(DATA SHOWN begins)

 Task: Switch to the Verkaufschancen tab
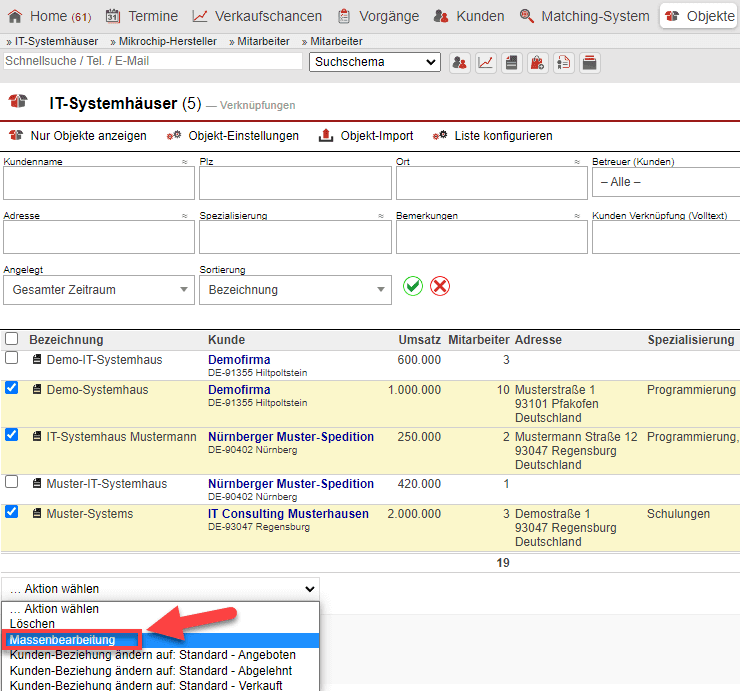(258, 16)
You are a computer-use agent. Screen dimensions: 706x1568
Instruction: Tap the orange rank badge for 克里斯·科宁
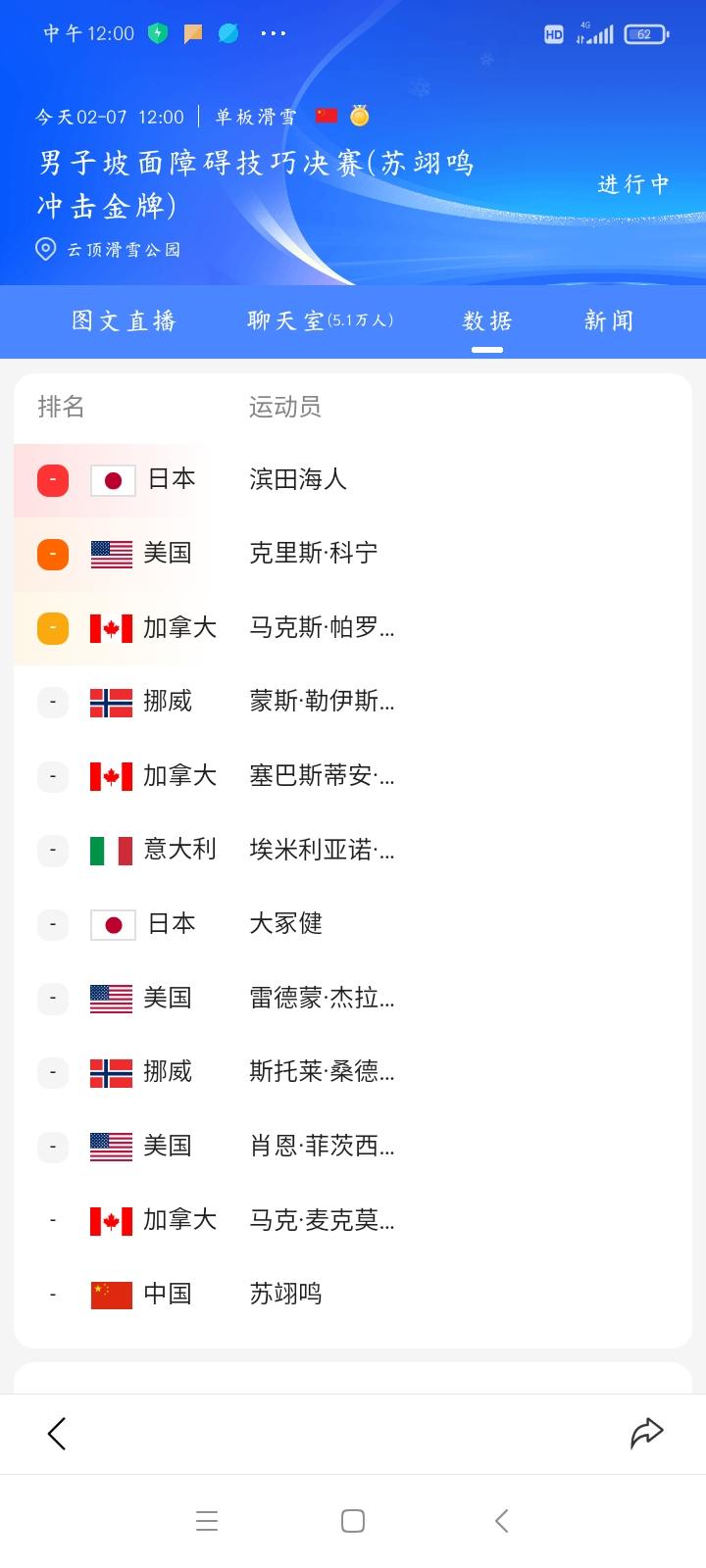[53, 554]

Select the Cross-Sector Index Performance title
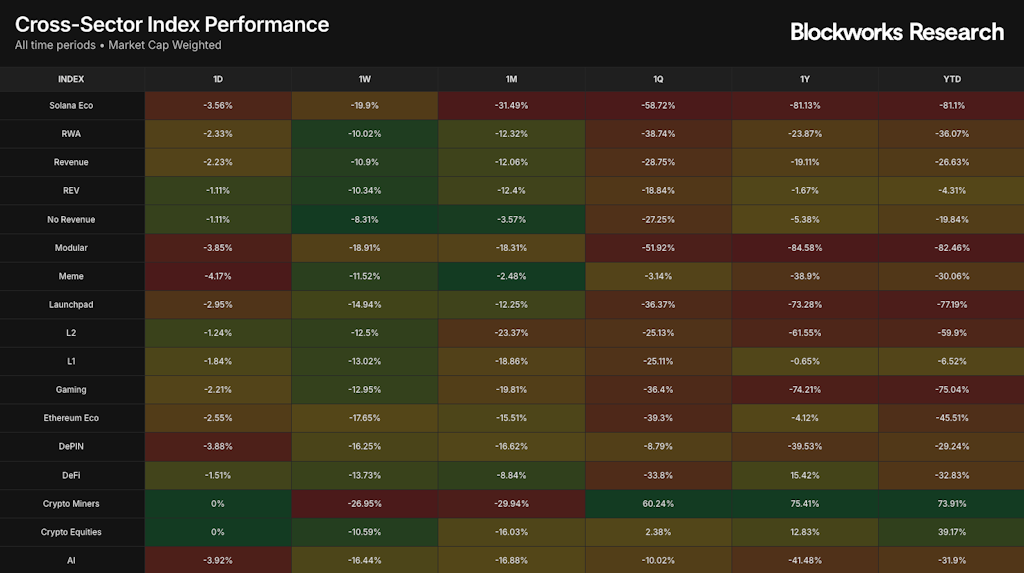click(x=172, y=24)
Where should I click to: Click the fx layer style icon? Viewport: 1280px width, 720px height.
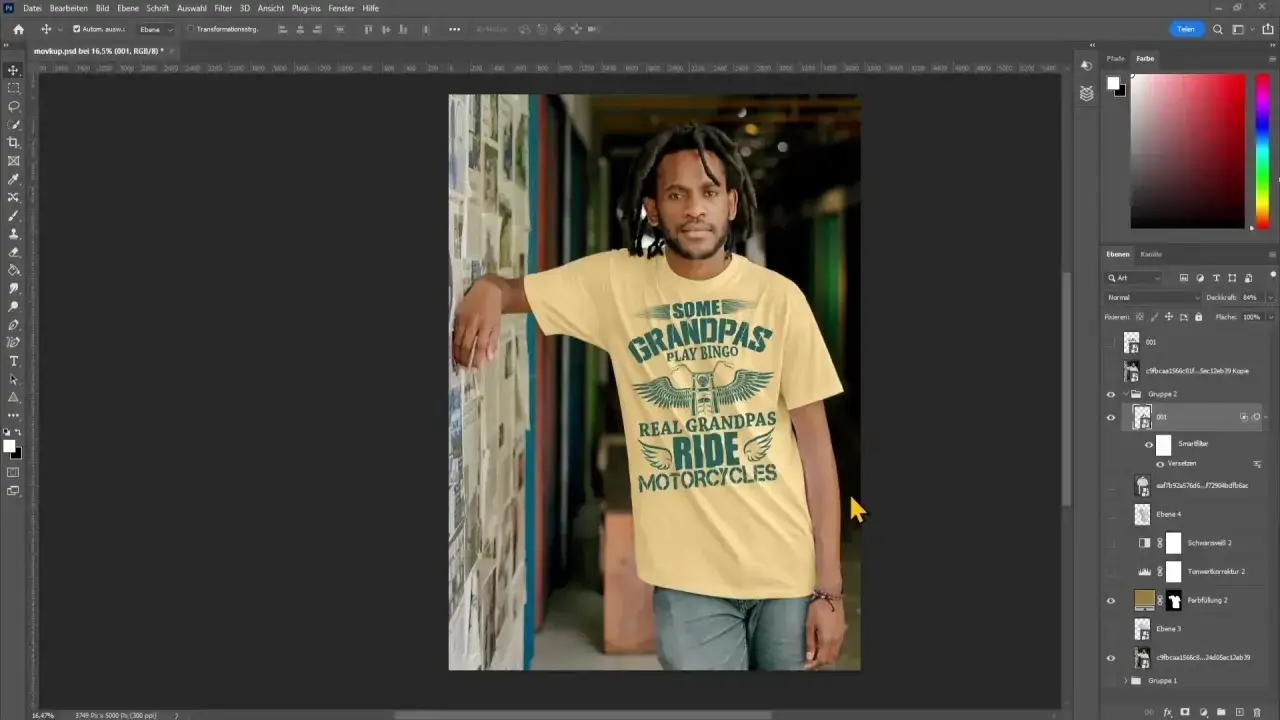tap(1167, 712)
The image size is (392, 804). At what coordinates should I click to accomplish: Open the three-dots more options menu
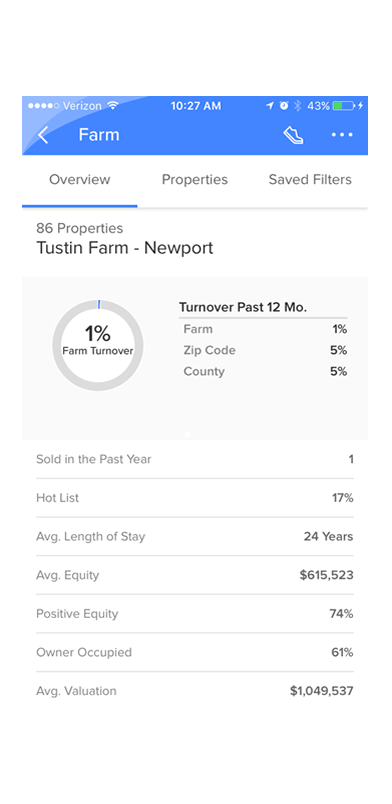point(342,135)
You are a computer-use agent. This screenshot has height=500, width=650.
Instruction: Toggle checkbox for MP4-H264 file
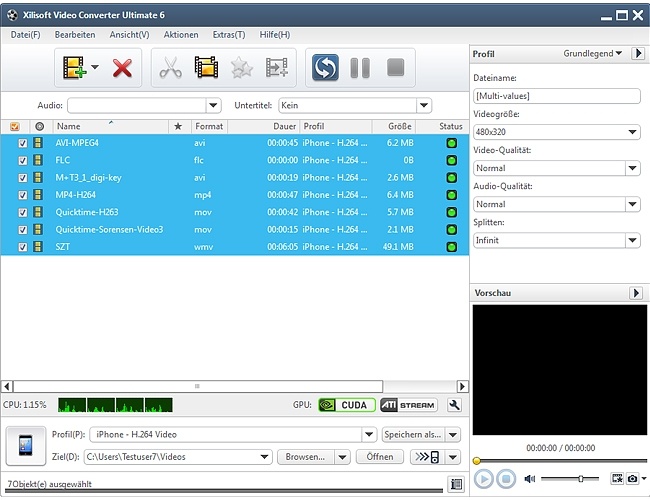(x=23, y=194)
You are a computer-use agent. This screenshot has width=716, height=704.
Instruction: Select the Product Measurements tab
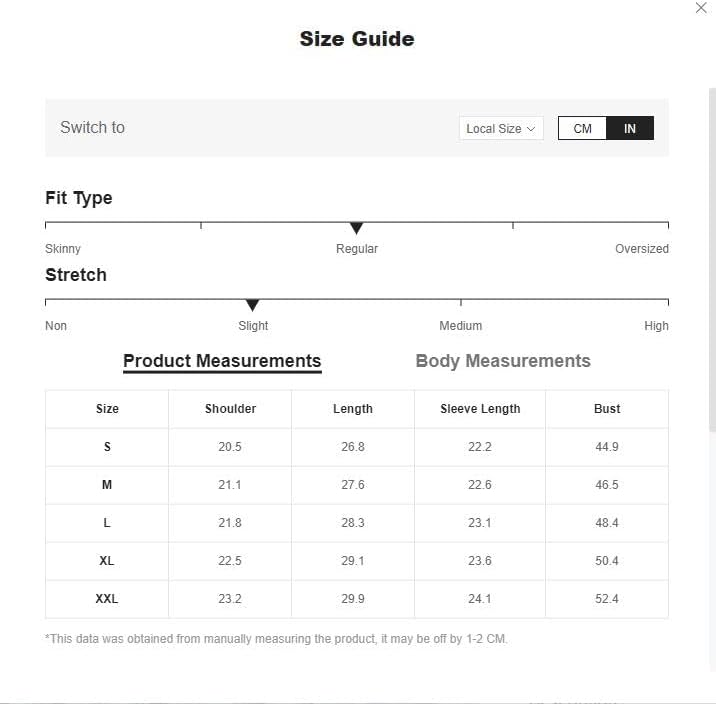pyautogui.click(x=222, y=361)
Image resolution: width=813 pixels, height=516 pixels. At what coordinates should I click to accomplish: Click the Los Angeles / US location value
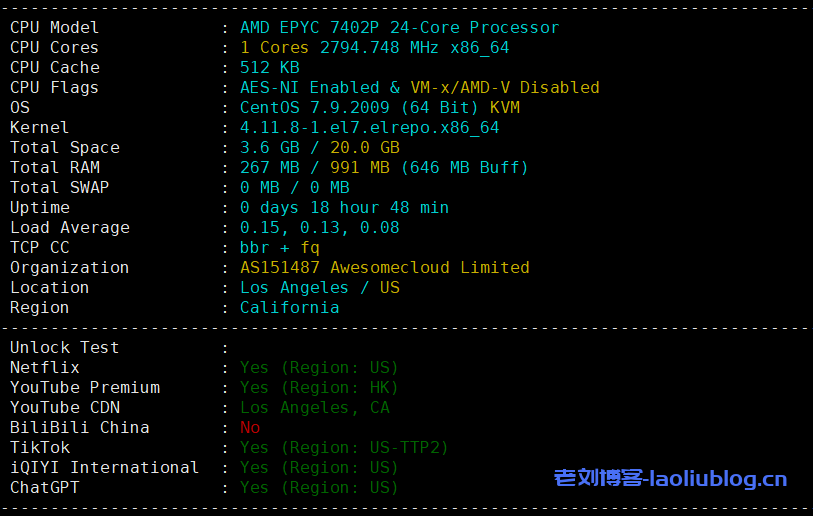[319, 288]
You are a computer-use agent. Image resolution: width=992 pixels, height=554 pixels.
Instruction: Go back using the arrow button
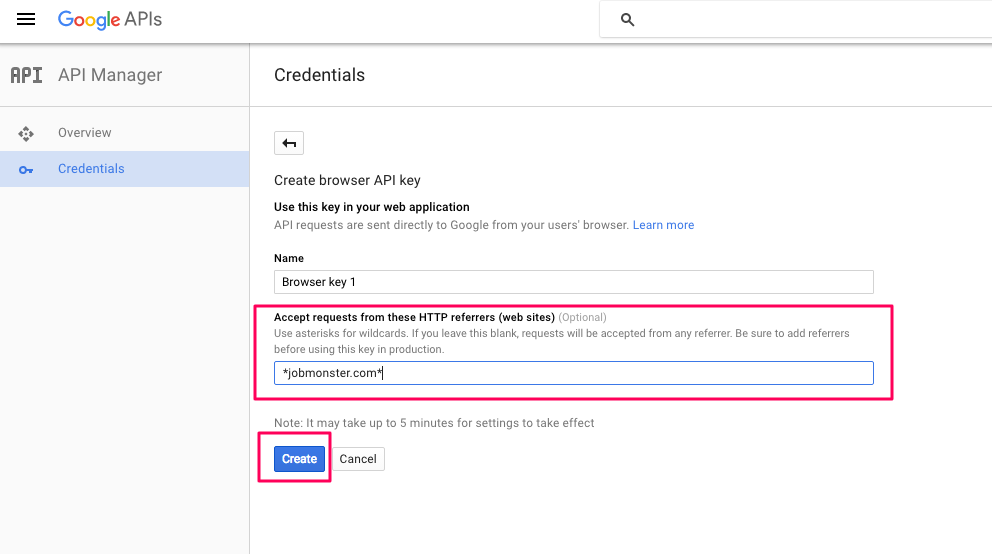click(289, 143)
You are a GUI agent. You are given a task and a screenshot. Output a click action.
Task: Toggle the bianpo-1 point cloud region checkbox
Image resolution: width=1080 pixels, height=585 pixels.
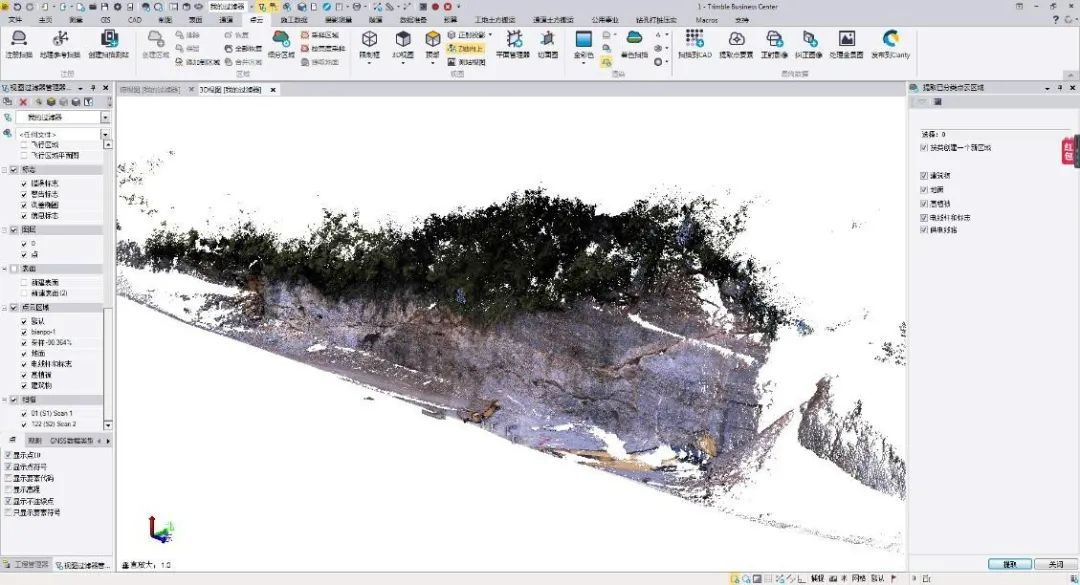[24, 331]
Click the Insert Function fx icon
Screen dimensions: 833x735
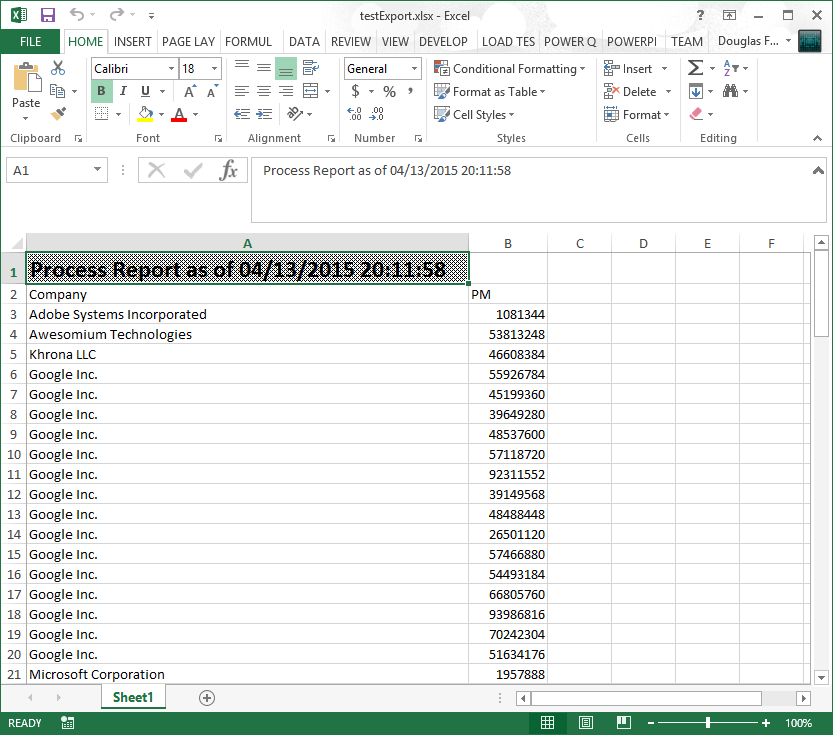click(x=229, y=170)
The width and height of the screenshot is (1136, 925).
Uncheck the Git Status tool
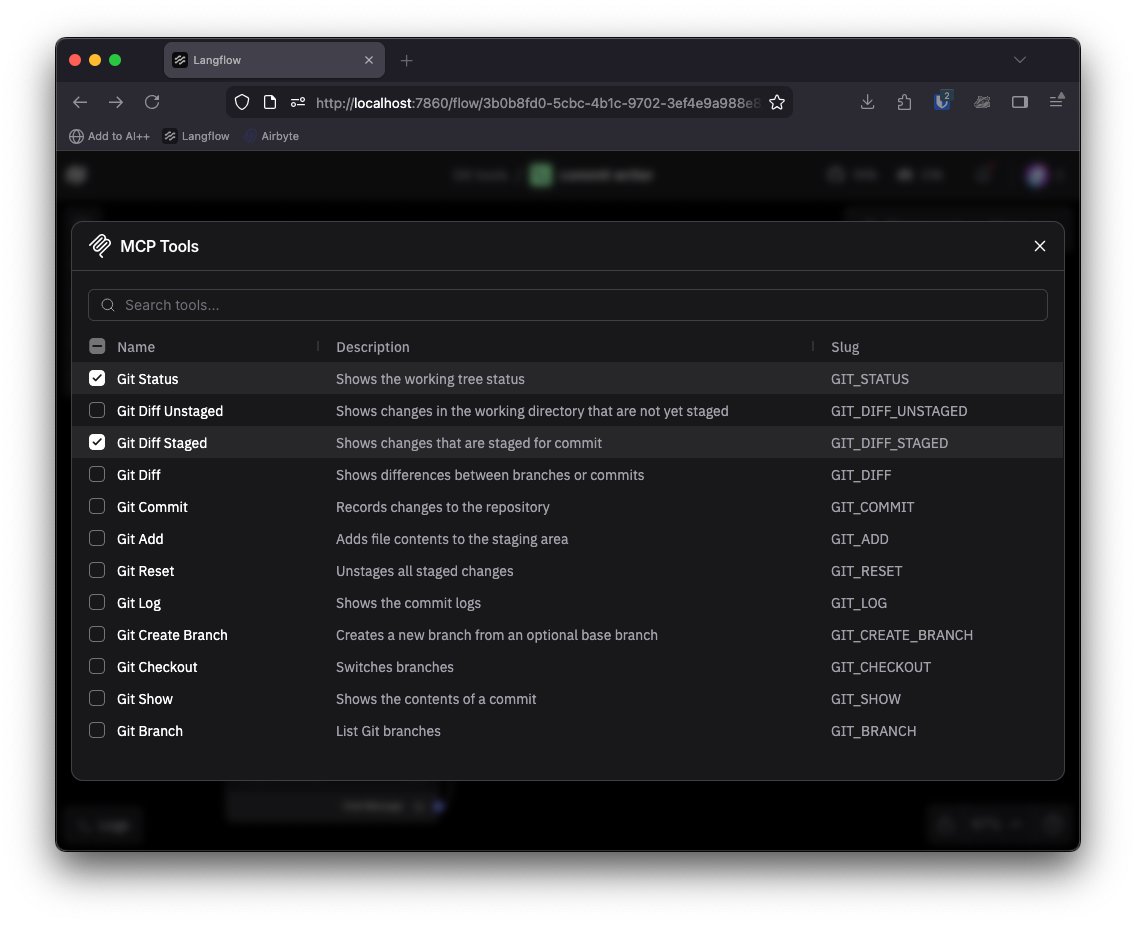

(DATA SHOWN ends)

WORK INSTRUCTIONS: Give again, word for word, every line from the top of the data through the line with "has height=500, width=650.", both ends included, and exclude the pictures.

REPLY TO THE EXERCISE:
 Task: Switch to the Verkaufschancen tab
(258, 16)
You are a computer-use agent. Screen dimensions: 706x1568
Instruction: Tap the orange rank badge for 克里斯·科宁
[53, 554]

Select the Cross-Sector Index Performance title
click(x=172, y=24)
Where should I click to: Click the fx layer style icon? Viewport: 1280px width, 720px height.
tap(1167, 712)
The image size is (392, 804). At what coordinates should I click to accomplish: Open the three-dots more options menu
point(342,135)
You are a computer-use agent. This screenshot has height=500, width=650.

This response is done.